Global and regional performances of SPI candidate distribution functions in observations and simulations

The Standardized Precipitation Index (SPI) is a widely accepted drought index. Its calculation algorithm normalizes the index via a distribution function. Which distribution function to use is still disputed within literature. This study illuminates the long-standing dispute and proposes a solution which ensures the normality of the index for all common accumulation periods in observations and simulations.

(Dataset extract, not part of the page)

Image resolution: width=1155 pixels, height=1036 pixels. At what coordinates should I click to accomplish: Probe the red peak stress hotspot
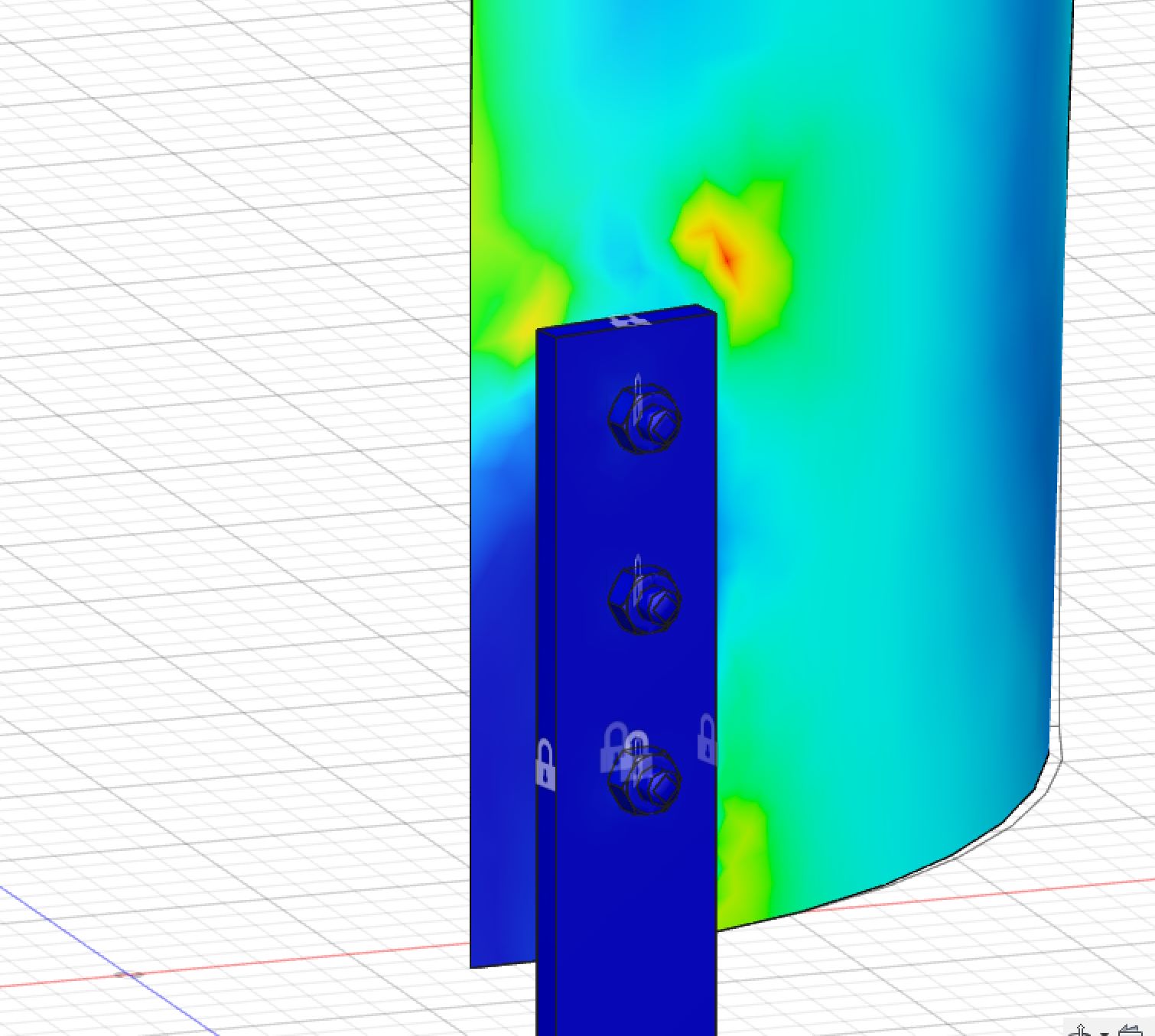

We compare the normality of SPI time-series derived with the gamma, Weibull, generalized gamma, and the exponentiated Weibull distribution. Our normality comparison evaluates actual against theoretical occurrence probabilities of SPI categories, and the quality of the fit of candidate distribution functions against their complexity with Akaike's Information Criterion. SPI time-series, spanning 1983–2013, are calculated from Global Precipitation Climatology Project's monthly precipitation data-set and seasonal precipitation hindcasts from the Max Planck Institute Earth System Model. We evaluate these SPI time-series over the global land area and for each continent individually during winter and summer. While focusing on an accumulation period of 3-months, we additionally test the drawn conclusions for other common accumulation periods (1-, 6-, 9-, and 12-months).

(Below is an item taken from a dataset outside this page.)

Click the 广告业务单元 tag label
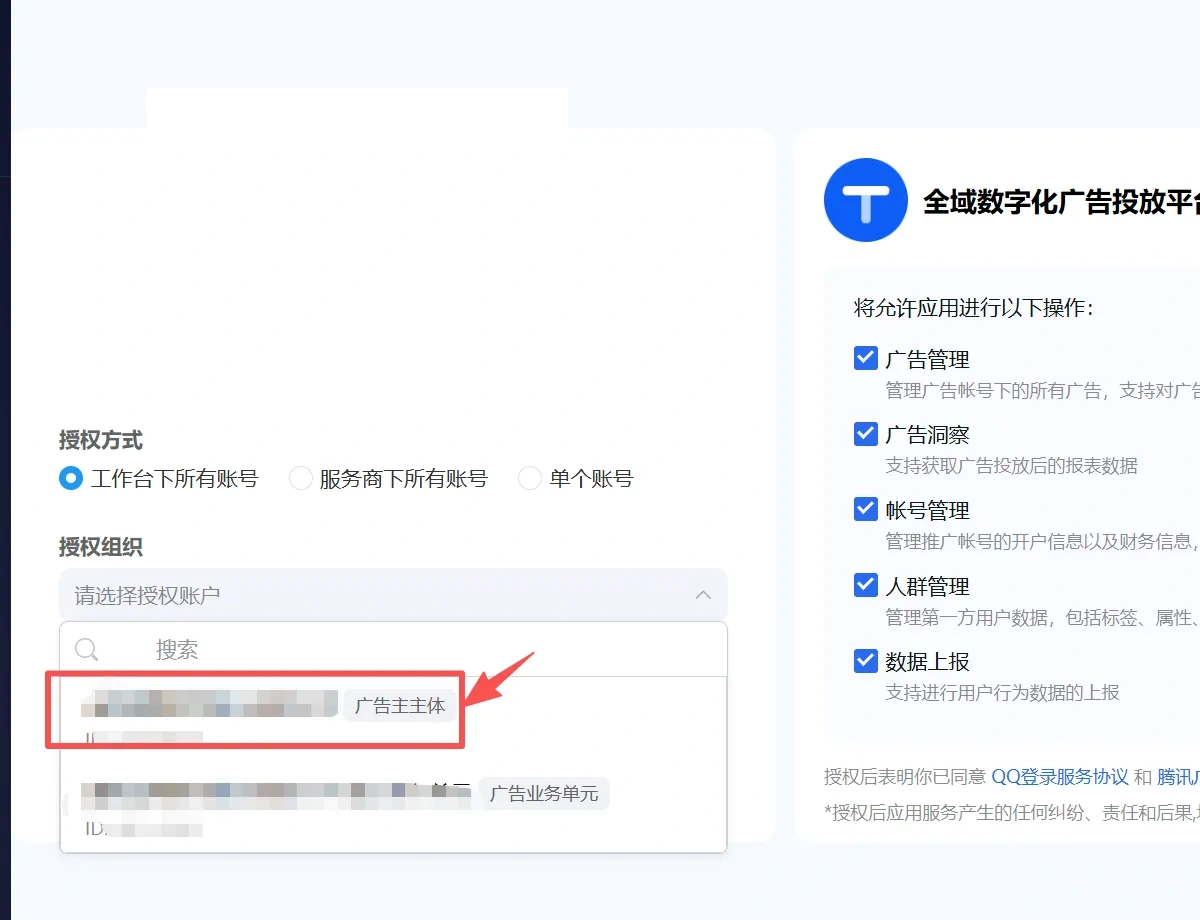pyautogui.click(x=544, y=794)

Our results suggest to exercise caution when using the gamma distribution to calculate SPI; especially in simulations or their evaluation. Further, our analysis shows a distinctly improved normality for SPI time-series derived with the exponentiated Weibull distribution relative to other distributions. The use of the exponentiated Weibull distribution maximizes the normality of SPI time-series in observations and simulations both individual as well as concurrent. Its use further maximizes the normality of SPI time-series over each continent and for every investigated accumulation period. We, therefore, advocate to derive SPI with the exponentiated Weibull distribution, irrespective of the heritage of the precipitation data or the length of analyzed accumulation periods.